O TGV correu ao BNDES para pedir um empréstimo para poder viabilizar sua oferta. Com que objetivo? A comissão, é claro. Vendo a porta do BNDES se fechar, iniciou um autêntico leilão paralelo, conversando com ‘investidores’ que ninguém conhecia na tentativa de conseguir os recursos para fazer o depósito do valor necessário à concretização do negócio. Com que objetivo? A comissão, é claro. Dois dias antes do final do prazo estabelecido pelo juiz, um representante do TGV, o Sr. Márcio Marsilac chegou a dizer que talvez não conseguisse os recursos necessários até o prazo final, mas que ‘um empréstimo-ponte do BNDES resolveria a questão’.

Claro que resolveria a questão: um empréstimo de BNDES, no valor de 75 milhões de dólares, renderia às consultorias que controlam o TGV uma comissão da ordem de 7,5 milhões de dólares. Mas, e quanto à salvação da Varig? É evidente que ninguém, à exceção de um grupo de trabalhadores abnegados, está muito preocupado com isso. Nenhum jornal denunciou a censura sofrida pelo site do sindicato dos trabalhadores. Nenhum jornal se perguntou por que um grupo que afirmava ter os recursos necessários à viabilização de sua proposta estava recorrendo ao BNDES para obter empréstimos. Nenhum jornal questionou o juiz Ayoub para o fato de que o TGV estava promovendo um leilão paralelo, num flagrante desrespeito à Justiça, que imaginava já ter resolvido o problema ao qualificar a oferta da TGV.

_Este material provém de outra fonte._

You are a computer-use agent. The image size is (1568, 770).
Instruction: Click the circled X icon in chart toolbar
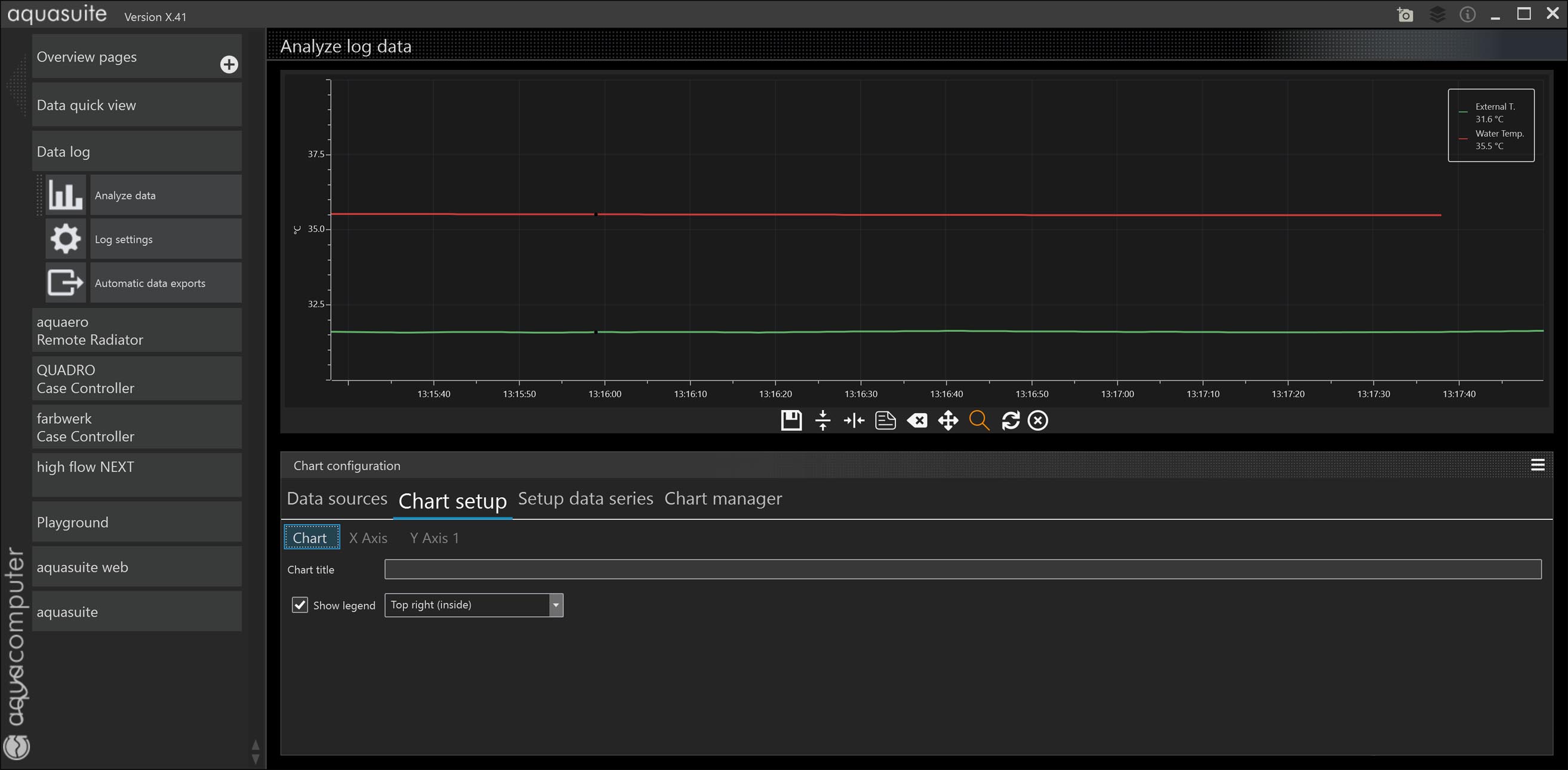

Vencido o prazo do depósito, ocorreu o que qualquer ser pensante sabia que ia ocorrer. O tal TGV desapareceu, evidenciando claramente o caráter fraudulento de sua ação. O grupo, que articulou uma proposta fraudulenta de compra da Varig, oferecendo recursos que não tinha, não foi sequer molestado pela Justiça, que deveria acionar seus responsáveis pelos enormes prejuízos que causaram à Varig, fazendo uma oferta de compra que não podiam honrar.

No Código de Processo Civil isso é crime e se chama falsidade ideológica. Questionado a respeito por um jornalista, o juiz Ayoub disse que precisava ‘avaliar melhor essa questão’. Bem, se um juiz, que é professor de Direito da FGV, não sabe o que é falsidade ideológica, o que sabermeos nós, os pobres mortais?

À altura do Brasil

Passado o fracasso do leilão, a VarigLog formalizou uma proposta pela Varig. Os jornais esqueceram o TGV, que desapareceu de cena. Os prejuízos que esse grupo causou à Varig e aos trabalhadores da empresa são incalculáveis. Quem vai acioná-los? O despreparo da Justiça, da imprensa e do governo federal no enfrentamento de grupos bem assessoradas por advogados e consultores está criando as condições para a fabricação de uma monumental fraude envolvendo a Varig e os enormes recursos que a empresa tem a receber, que podem terminar nas mãos de pessoas que não têm interesse na salvação da empresa.

A Varig não é uma empresa falida. Na verdade, a empresa é uma mina de ouro. A companhia aérea tem créditos a receber do governo federal e de vários governos estaduais, já consignados pela Justiça, que alcançam cerca de 6 bilhões de reais, que serviriam para pagar dívidas e manter a empresa operando, ajudando a preservar empregos e, principalmente, a oferta de opções aos passageiros, que vão terminar pagando caro pela concentração de mercado que o fim da Varig vai acarretar.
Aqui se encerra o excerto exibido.